I’m trying to move a player around a grid, using a tween to animate the translation property. It’s working well, except for the case when the player still has the input key held down, and here I’d like the movement to smoothly continue - instead, there’s a slight stutter when restarting the tween, and I was wondering if there was anything I could do to avoid it?

I think the underlying issue is that e.g. asking a tween to animate a value between 1 and 2 will produce frames where the value is 1 at the start, and 2 at the end - when I chain that with a tween between 2 and 3, I get a ‘2’ value used for two subsequent frames, where the tweens join.

For example:

extends Spatial

var tween = Tween.new() 
var val = 0.0

func _on_Tween_all_complete():
	tween.interpolate_property(self, "val", null, val+1, 0.1)
	tween.start()

func _ready():
	add_child(tween)
	tween.connect("tween_all_completed", self, "_on_Tween_all_complete")
	tween.interpolate_property(self, "val", null, val+1, 0.1)
	tween.start()

func _process(delta):
	print(val)

The list of values printed show duplicate values on the integer boundaries - I’d like to set it up somehow to avoid that, so there’s only one integer value there instead. What’s the best way to do that?

I guess I could set the initial value to be val + (a bit)… but how would I determine how much to add? Would I need to keep track of the _process delta values?

This may be a long shot, but have you considered using an AnimationTree node with a state machine on the AnimationTree? When moving the character, have it transition (i.e. move) to the desired animation.

Ertain | 2022-07-31 04:50

:bust_in_silhouette: Reply From: Inces

So You are interpolating animation frames only ?
Well, You can just store your hypothetic floating frame in another high scope variable, and use it as a base for tween calculations and translate it into real frame in process or in setget.

func_process():
       $AnimatedSprite.frame = int(floatingframe)

To make it simpler, You could also design your animation to always make finited loop inbetween two tiles. This way You would always know exact frame, it would always be 0 in the middle of a new tile.

If I misunderstood, please show your actual code :slight_smile:

Thank you, but at the moment I’m just moving the player across a grid, I’m not yet animating the player (sorry if my original question was confusing, I’m new to Godot and likely using incorrect/confusing terms!)

So in my actual code, I start the player moving in an _input call like this:

tween.interpolate_property($Player, "translation", null, $Player.translation + Vector3(1,0,0), 1)

and when that tween finishes, I check as soon as I can whether the player wants to continue moving, like this:

func _on_Tween_all_complete():
	if Input.is_key_pressed(KEY_D):
		tween.interpolate_property($Player, "translation", null, $Player.translation + Vector3(1.0,0,0), 1)
		tween.start()

But there’s a slight stutter visible in the movement, because doing it this way the player will have the same position in two frames - the frame when one tween ends, and the the next frame when the next tween begins.
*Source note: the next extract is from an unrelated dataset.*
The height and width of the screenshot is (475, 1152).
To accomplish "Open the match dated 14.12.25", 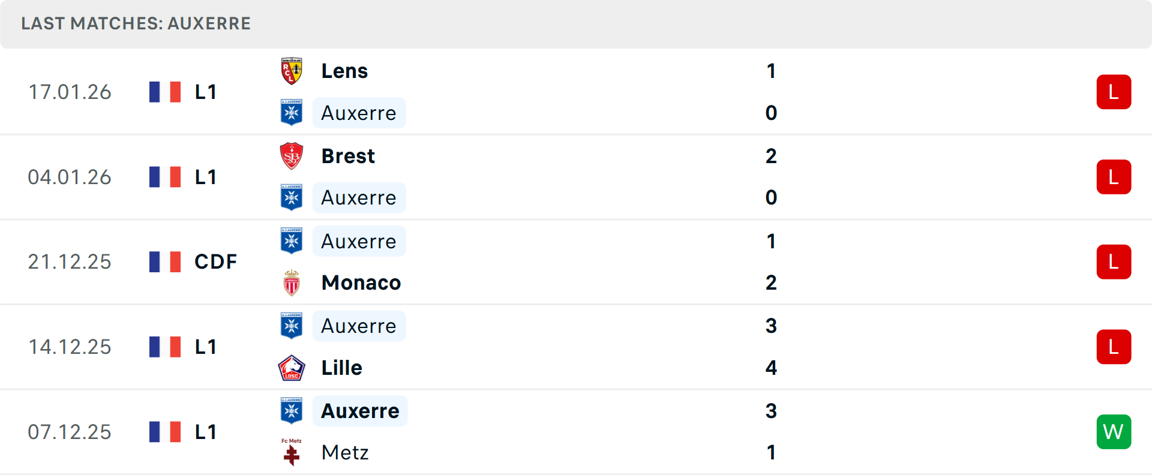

waveydave | 2022-07-31 09:20

I don’t think this is a source of problem.
One thing is :
Interpolation means a value is being changed within a unit of time according to specific mathematic function. Tween uses non-linear math by default, so it slows down value change near the final step of interpolation. So when your animation consists of multiple smaller interpolations, the total movement increment will not look linear, it will look a little jumpy.

Another thing is :
Choosing new value at the moment tween finished interpolating former value is simply too late. Your player just has to stop completely for a split of second.

You need to adress both of these issues. Change all of the tweens hidden arguments into linears. Check for input before tween finishes interpolation, and add another to queue. You can use dynamic time yield for this ( for example wait 80% of tweens interpolation speed and check if button is still pressed ). It is important You add tracks to tween, so it will do them in a queue, and You will never have to start tween again, until input is no longer pressed.

Inces | 2022-07-31 12:08

Thank you for this - by queueing up the next tween early, it does eliminate the stutter I was seeing, I’ll just need to refactor the game logic a bit to take account of this. Thank you!